◆ Work instruction
Starting with the line that has "Where should I" and finishing with the line that has "Screen dimensions: 1504x387", set down each line below exactly. Pictures are not copied.

◆ Input data
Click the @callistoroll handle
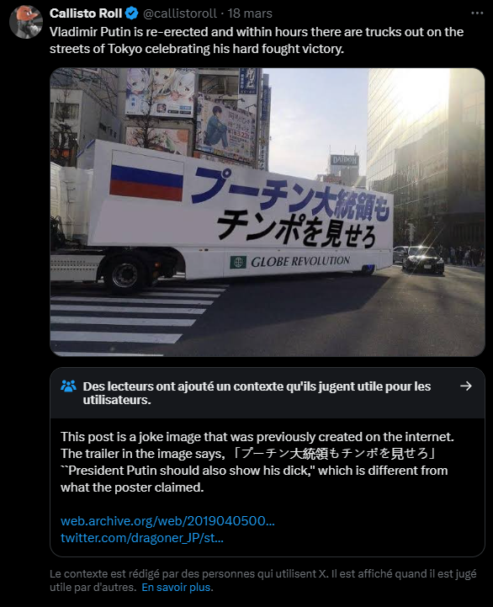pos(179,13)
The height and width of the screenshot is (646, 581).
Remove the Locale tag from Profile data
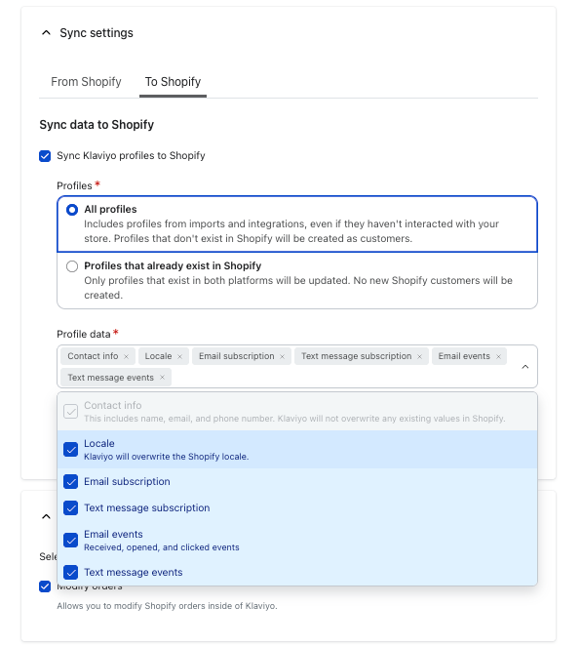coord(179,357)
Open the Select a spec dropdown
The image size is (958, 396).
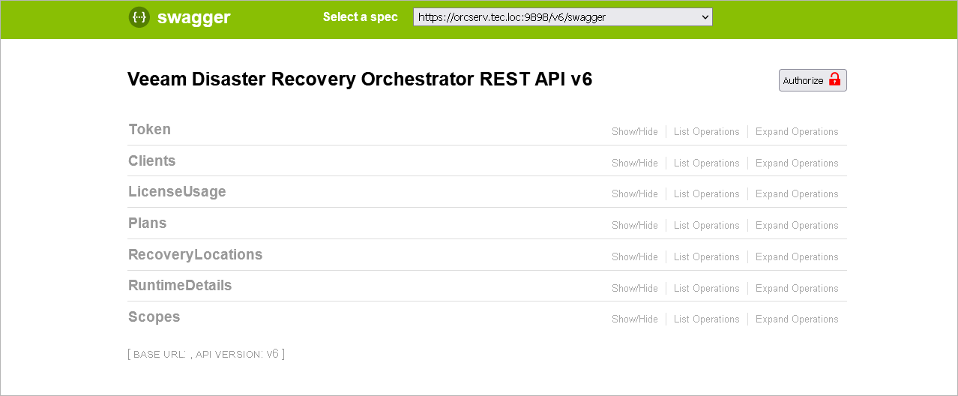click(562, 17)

--

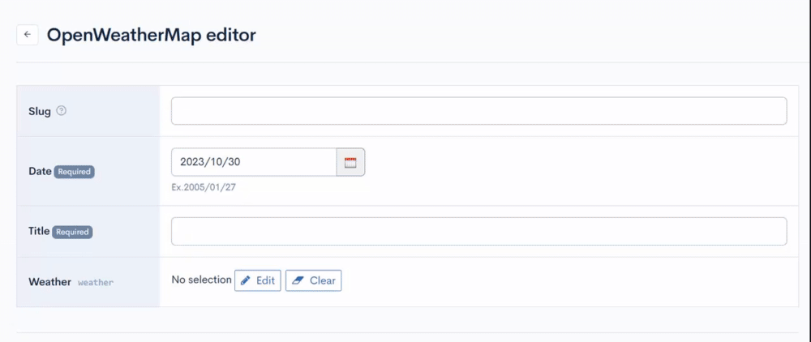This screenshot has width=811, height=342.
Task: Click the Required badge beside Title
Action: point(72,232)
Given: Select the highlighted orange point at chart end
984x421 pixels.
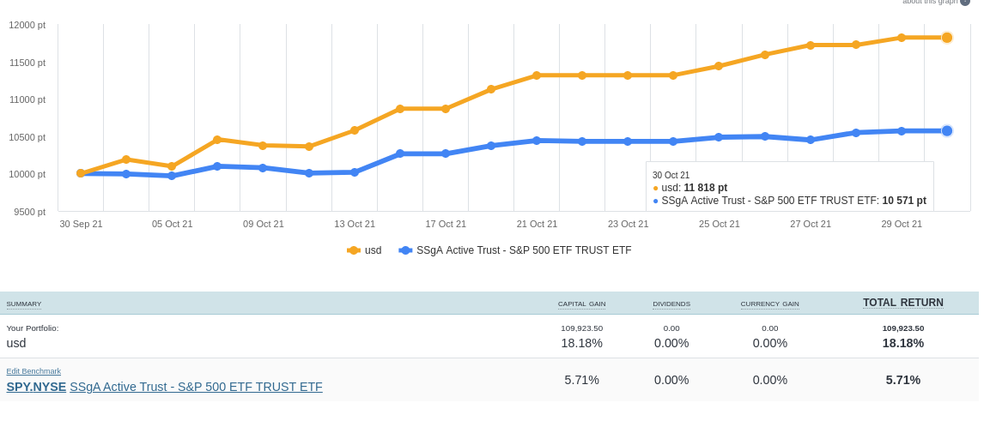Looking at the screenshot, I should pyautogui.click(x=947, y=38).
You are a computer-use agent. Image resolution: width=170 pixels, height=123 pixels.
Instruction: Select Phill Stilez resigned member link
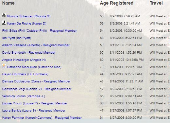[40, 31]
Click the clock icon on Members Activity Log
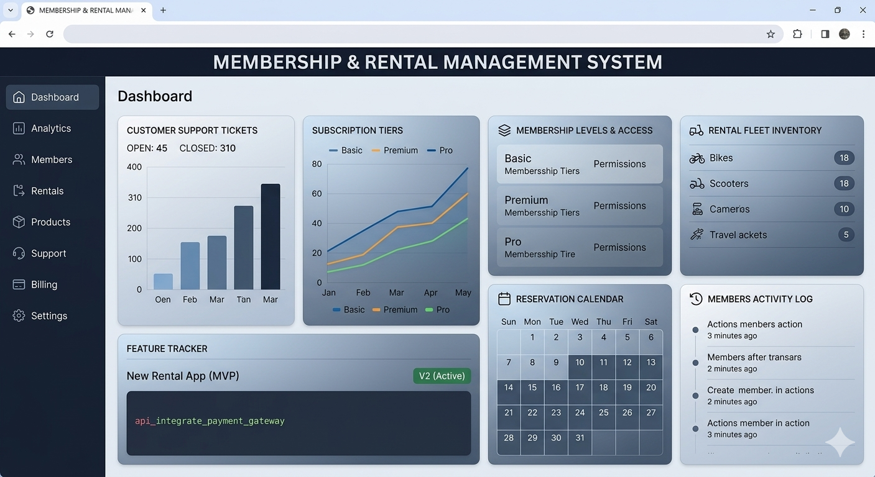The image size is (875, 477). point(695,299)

---

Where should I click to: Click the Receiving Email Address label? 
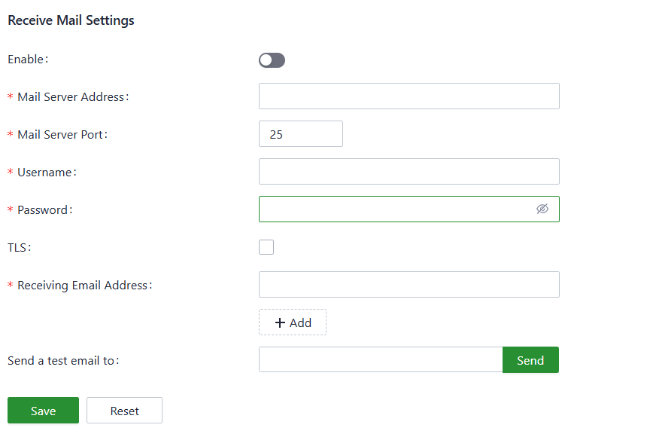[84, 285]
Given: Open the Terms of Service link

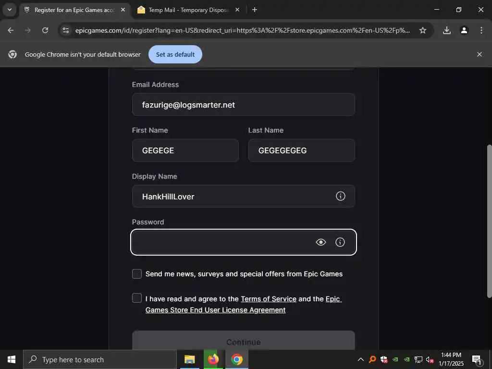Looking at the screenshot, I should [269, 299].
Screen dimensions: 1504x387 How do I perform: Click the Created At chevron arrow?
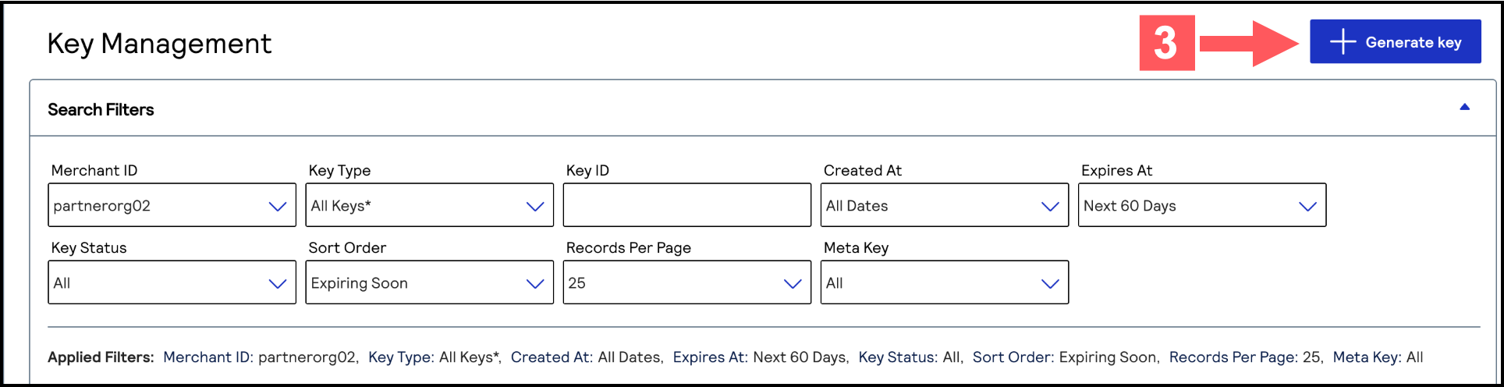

◆ The answer
Where should I click to: Click the Receiving Email Address label? 
[84, 285]
Given: Open the Terms of Service link

Looking at the screenshot, I should [269, 299].
Screen dimensions: 1504x387 How do I perform: Click the Created At chevron arrow?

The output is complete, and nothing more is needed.